My 8-step program for treating depression
Today, the 19th century moral therapy approach could be called cognitive behavioral therapy. After all, it’s all about behavior, because in the end, who can really know what thoughts may “lurk in the hearts of men?”
That’s why talk therapy with a qualified mental-health professional is my number one recommendation for anyone suffering from depression.
In my medical textbook, Fundamentals of Complementary and Alternative Medicine, which is now going into a 6th edition, I present in detail an infamous study on depression and therapy that was performed at Harvard University 15 years ago.
The study showed that SSRI drugs or St. John’s wort (the standard herbal remedy), weren’t any more effective for depression than a placebo pill. Of course, the headlines were about the lack of effectiveness of the herbal remedy, while downplaying the equally bad failure of the drug.
But the real news was the placebo. For ethical reasons, all of the people in the study received at least 14 hours of talk therapy with a trained Harvard mental health professional. So all the study really showed was that talking to a therapist was far more effective for depression than any pill, whether it was a drug or an herbal remedy.
While I believe that both individual talk therapy and participation in professionally facilitated group therapies may have the greatest benefits for people with clinical depression, there are also simple lifestyle practices that can help reduce depression.
Mind-body therapies like meditation and yoga have been shown in many studies to improve depression and mood. To find out which mind-body therapy will work best for you, take the Emotional Type Quiz at www.drmicozzi.com, and check out my book with Mike Jawer, Your Emotional Type. You can order a copy by clicking here or calling 800-682-7319 and asking for order code EOV2T1AA.

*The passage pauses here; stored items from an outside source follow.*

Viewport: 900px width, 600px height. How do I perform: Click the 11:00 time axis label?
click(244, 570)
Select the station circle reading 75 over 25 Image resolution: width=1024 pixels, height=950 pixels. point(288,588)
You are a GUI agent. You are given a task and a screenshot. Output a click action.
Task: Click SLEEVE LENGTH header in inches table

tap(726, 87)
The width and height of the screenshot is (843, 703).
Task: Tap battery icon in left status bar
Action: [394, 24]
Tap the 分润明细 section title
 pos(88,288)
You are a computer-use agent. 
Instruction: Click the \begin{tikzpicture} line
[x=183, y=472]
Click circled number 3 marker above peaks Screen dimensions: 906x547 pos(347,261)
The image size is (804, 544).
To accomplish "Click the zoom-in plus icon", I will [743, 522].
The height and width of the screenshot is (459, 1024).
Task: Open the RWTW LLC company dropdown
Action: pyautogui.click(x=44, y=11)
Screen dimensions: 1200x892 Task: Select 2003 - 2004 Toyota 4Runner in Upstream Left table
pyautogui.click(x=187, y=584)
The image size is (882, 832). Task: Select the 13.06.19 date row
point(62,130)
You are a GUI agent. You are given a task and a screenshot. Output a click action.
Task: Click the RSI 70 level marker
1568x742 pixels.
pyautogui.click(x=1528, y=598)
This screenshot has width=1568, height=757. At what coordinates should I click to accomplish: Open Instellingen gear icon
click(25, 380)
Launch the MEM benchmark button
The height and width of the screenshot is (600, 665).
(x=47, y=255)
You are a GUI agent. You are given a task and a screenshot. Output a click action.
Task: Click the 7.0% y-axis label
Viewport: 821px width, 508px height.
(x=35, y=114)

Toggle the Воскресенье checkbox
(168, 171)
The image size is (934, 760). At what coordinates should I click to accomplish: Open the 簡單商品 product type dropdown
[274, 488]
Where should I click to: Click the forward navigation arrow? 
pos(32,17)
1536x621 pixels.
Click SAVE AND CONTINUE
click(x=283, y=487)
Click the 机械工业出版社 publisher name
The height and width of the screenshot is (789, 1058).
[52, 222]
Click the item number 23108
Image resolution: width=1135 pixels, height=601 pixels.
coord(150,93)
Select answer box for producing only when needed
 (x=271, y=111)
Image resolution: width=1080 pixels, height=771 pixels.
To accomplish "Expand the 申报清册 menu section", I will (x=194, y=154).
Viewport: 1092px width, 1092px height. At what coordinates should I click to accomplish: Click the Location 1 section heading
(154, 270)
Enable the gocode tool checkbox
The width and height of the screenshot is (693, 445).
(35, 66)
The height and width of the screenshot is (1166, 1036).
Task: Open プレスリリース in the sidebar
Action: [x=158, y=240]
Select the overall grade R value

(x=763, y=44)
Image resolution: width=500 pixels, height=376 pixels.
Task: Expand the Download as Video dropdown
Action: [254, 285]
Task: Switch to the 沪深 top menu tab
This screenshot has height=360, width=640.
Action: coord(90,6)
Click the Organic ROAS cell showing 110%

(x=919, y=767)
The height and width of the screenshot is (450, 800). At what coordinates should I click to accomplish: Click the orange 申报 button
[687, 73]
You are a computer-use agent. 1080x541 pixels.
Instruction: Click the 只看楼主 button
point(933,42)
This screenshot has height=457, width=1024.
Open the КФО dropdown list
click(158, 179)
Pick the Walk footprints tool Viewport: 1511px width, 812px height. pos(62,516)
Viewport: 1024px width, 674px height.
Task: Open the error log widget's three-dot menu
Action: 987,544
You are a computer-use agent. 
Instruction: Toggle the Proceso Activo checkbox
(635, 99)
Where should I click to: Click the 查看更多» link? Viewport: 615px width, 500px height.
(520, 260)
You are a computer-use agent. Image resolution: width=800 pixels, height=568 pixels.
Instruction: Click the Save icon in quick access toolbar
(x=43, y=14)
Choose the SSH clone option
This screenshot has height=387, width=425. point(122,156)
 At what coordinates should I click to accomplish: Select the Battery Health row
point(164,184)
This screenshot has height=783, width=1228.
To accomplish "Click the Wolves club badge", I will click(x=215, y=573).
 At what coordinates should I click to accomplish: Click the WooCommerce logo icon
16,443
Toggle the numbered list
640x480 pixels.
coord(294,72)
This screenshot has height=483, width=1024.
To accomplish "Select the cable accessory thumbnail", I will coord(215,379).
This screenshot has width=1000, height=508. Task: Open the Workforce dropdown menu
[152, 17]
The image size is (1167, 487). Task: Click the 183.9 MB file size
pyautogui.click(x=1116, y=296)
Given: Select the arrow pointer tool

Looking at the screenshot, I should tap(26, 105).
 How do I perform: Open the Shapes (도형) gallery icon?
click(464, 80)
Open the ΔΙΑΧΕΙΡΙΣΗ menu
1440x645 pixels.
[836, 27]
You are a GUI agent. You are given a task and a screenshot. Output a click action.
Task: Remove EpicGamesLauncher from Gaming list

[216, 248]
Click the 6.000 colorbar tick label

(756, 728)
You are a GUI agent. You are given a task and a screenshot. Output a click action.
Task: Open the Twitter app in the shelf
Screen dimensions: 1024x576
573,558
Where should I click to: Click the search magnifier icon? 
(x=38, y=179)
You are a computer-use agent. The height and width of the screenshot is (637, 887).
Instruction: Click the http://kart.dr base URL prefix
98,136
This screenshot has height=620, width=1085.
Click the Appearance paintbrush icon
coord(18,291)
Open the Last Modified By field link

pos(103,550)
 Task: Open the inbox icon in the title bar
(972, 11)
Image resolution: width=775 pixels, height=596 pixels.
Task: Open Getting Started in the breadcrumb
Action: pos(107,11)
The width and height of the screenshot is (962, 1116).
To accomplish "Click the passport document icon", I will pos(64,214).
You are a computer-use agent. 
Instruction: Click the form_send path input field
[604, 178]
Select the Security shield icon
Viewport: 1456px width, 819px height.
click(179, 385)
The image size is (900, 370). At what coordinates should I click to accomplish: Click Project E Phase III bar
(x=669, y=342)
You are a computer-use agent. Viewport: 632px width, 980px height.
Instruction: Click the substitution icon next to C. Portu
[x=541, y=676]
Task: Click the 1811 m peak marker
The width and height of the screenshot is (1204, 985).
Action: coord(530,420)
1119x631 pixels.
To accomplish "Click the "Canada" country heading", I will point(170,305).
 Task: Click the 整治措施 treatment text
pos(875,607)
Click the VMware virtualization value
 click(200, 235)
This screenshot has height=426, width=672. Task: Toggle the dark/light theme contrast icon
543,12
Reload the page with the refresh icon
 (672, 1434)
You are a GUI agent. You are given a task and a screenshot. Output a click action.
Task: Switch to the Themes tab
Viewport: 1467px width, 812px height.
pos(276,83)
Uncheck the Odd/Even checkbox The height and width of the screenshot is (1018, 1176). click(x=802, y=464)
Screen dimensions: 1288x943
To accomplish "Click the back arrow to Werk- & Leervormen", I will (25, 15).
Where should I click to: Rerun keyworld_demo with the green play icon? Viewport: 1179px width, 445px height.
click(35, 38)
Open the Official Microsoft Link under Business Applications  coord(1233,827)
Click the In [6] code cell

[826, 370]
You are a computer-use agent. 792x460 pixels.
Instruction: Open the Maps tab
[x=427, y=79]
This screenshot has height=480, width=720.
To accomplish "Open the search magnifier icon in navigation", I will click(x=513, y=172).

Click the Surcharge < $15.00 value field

Classical homeopathy consists of minute doses of natural substances that have been regulated under the U.S. Pharmacopeia since 1937 and classified as safe. And it is tailored specifically to an individual patient’s symptoms. Consequently, a homeopath will spend one or two hours thoroughly documenting a patient’s physical and mental characteristics, including personality—which, of course, involves talking with and listening to the patient. In that regard, homeopathy is also a mind-body therapy.
Going out into nature and walking or sitting among plants or near bodies of water has been shown to be highly beneficial in some studies.
Getting moderate exercise, preferably outdoors, has scientifically demonstrated benefits for body and mind.
The brain also needs to be well-nourished with B vitamins, which are so effective for mental health that they’re called “neurovitamins” in Europe. I recommend everyone take a high-quality vitamin B complex daily. And many foods are good sources of B vitamins, including some fruits and vegetables, whole grains, beans, poultry, fish, meat, and dairy.
Vitamin D has been demonstrated to improve mood, especially for seasonal depression. I recommend 10,000 IU a day of D, along with high vitamin-D foods like dairy, eggs, and fatty fish such as tuna and salmon.
Magnesium (400 mg per day) is also important for brain and mental health. Foods rich in magnesium include green leafy vegetables, nuts, seeds, grains, dairy, eggs, and meat.
Ring in the new year without dangerous drugs
While the government continues to spend our tax dollars researching failed drugs, the natural solutions for depression are literally all around us—in nature and our communities.
So as you turn the calendar to 2017, consider making a resolution to naturally improve your mental health. Even if you’re not depressed, you can start the new year with a better mood…and a healthier brain and body.